Com a certeza da impunidade, o presidente promoveu, no dia 17 de junho, mais uma sessão mortal de desinformação sobre a covid-19. "Todos que contraíram o vírus estão vacinados, até de forma mais eficaz que a própria vacina, porque você pegou o vírus para valer. Então quem contraiu o vírus, isso não se discute, está imunizado", disse.

Também afirmou: "Eu já me considero, me considero não, eu estou vacinado, entre aspas".

Bolsonaro disse algo equivalente a "quem pegou gripe uma vez está vacinado para gripe para sempre". Você, pessoa bem informada, acredita nisso? Claro que não. Pois, da mesma forma que o vírus da gripe sofre mutações, podendo reinfectar o mesmo indivíduo passado algum tempo, demandando campanha contínua de vacinação, o coronavírus também sofre mutações, podendo contaminar e matar quem já ficou doente e se curou.

E dois dias antes, ele havia mentido sobre a vacinação. Disse que muita gente que toma a CoronaVac "não desenvolve anticorpo nenhum" e que "essa vacina não tem comprovação científica ainda". Testes científicos comprovaram que ela desenvolve sim anticorpos e protege a população. As declarações não foram dadas a um rebanho num cercadinho, mas a uma afiliada da Record de Rondônia.

Apesar de a esmagadora maioria dos brasileiros querer vacina no braço, vem crescendo a recusa do produto desenvolvido pelo laboratório chinês Sinovac e finalizado no Instituto Butantan por pura ignorância. Com declarações como essa, ele ajuda a criar dúvidas desnecessárias, levando pessoas a peregrinar entre postos de saúde para encontrar a vacina desejada, colocando suas vidas e as de outros em risco.

Tem sido hercúleo o esforço de médicos e cientistas para explicar que qualquer um dos imunizantes que estão sendo aplicados em território nacional tem qualidade e é capaz de nos levar à verdadeira imunidade coletiva – quando uma parcela superior a 75% da população está vacinada e o vírus reduz consideravelmente a sua circulação. E não aquela falsa, via contaminação geral, como quer o presidente.

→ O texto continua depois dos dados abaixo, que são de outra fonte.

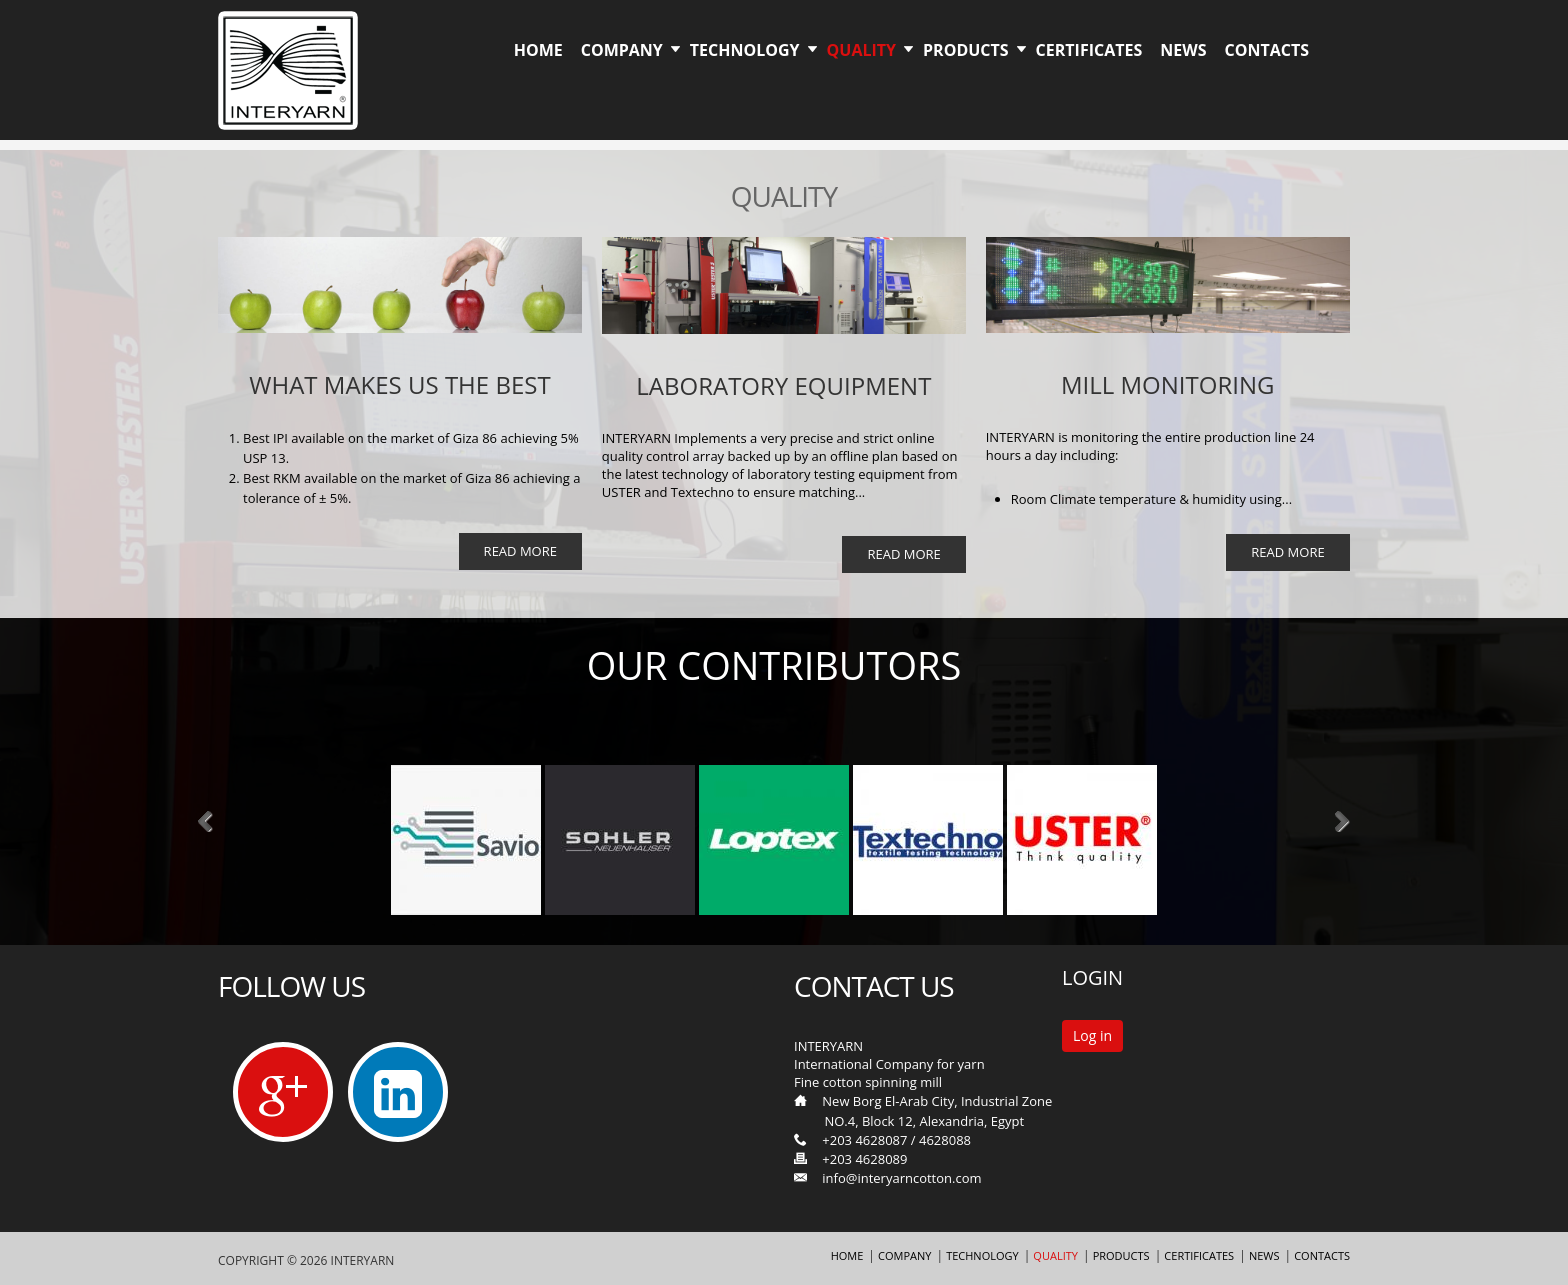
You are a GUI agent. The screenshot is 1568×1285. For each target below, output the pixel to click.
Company (622, 50)
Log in (1092, 1035)
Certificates (1089, 50)
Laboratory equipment (783, 385)
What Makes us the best (399, 384)
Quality (861, 50)
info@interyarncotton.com (901, 1178)
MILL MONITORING (1168, 384)
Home (538, 50)
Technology (745, 50)
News (1183, 50)
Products (966, 50)
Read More (520, 551)
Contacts (1266, 50)
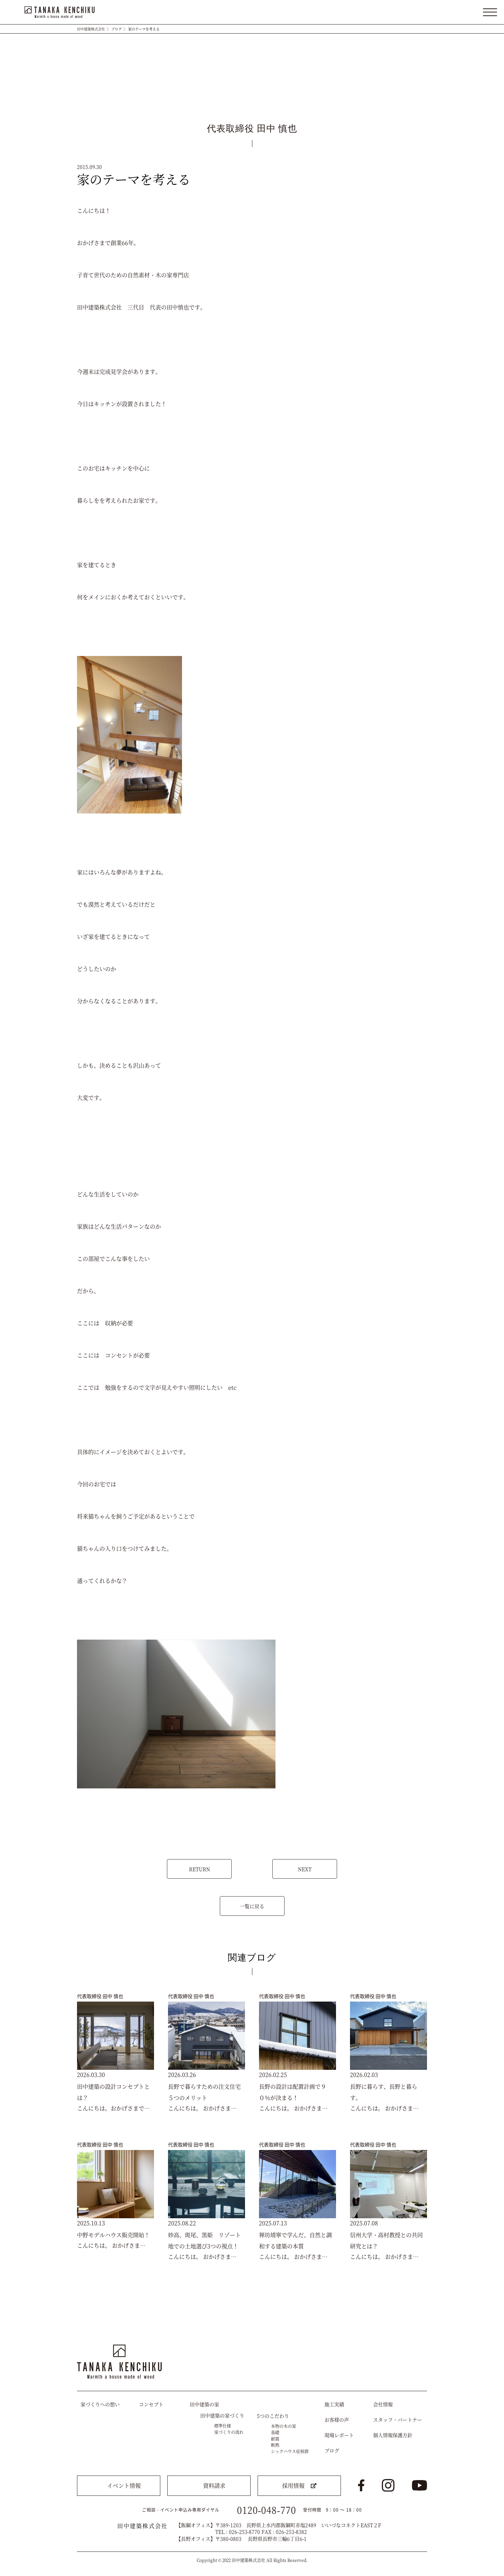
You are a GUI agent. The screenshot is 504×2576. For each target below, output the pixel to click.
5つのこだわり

E contando que os brasileiros não têm memória, defendeu, na mesma entrevista à TV, nesta terça, que a vacina da Pfizer "tem mais credibilidade" que a CoronaVac.

5% não querem vacina e 7% creem que a Terra é plana

Isso contrasta com o que afirmou em 17 de dezembro do ano passado sobre o imunizante: "Se você virar um jacaré, é problema de você. Se você virar Super-Homem, se nascer barba em alguma mulher aí ou algum homem começar a falar fino, eles [Pfizer] não têm nada a ver isso".

Caso Bolsonaro não tivesse negado ao longo do segundo semestre as ofertas de venda de milhões de doses da Pfizer e do Instituto Butantan, teríamos começado a vacinação ainda em dezembro. E dezenas de milhares de pessoas que contraíram a covid-19 não precisariam ter morrido.

Bolsonaro continua governando para o naco de 15% do bolsonarismo-raiz, porque são eles que vão às ruas, a pé, de moto ou de carro, para mostrar que ele tem apoio. E são eles que vão ajudar a inundar as redes e aplicativos de mensagens com conteúdo falso na eleição do ano que vem. E são eles que vão começar tumultos caso seu líder perca nas urnas. Em nome de sua reeleição, topa tudo. Inclusive continuar sabotando a vacinação.

Por fim, uma curiosidade: em julho de 2019, o Datafolha perguntou qual o formato do planeta. Enquanto 90% declararam que a Terra é redonda, 7% dos entrevistados afirmam que ela é plana. Número próximo dos 5% que não querem vacina.

Esses levantamentos trazem um alerta sobre a descrença na ciência. O que pode trazer graves consequências para a saúde das pessoas.

Quando estamos tratando de um esforço que envolveu milhares de pessoas, realizado com respeito ao método científico, com batalhões de testes, publicização de dados, debate entre os pares, discussão global de resultados, em um dos maiores esforços da história humana para encontrar produtos que ajudassem no combate à pandemia, a tentativa de sabotagem de vacina é realmente um crime contra a humanidade.

Considerando que o presidente da República é Jair Bolsonaro, estamos até no lucro com esses 5%. E com os 7% também.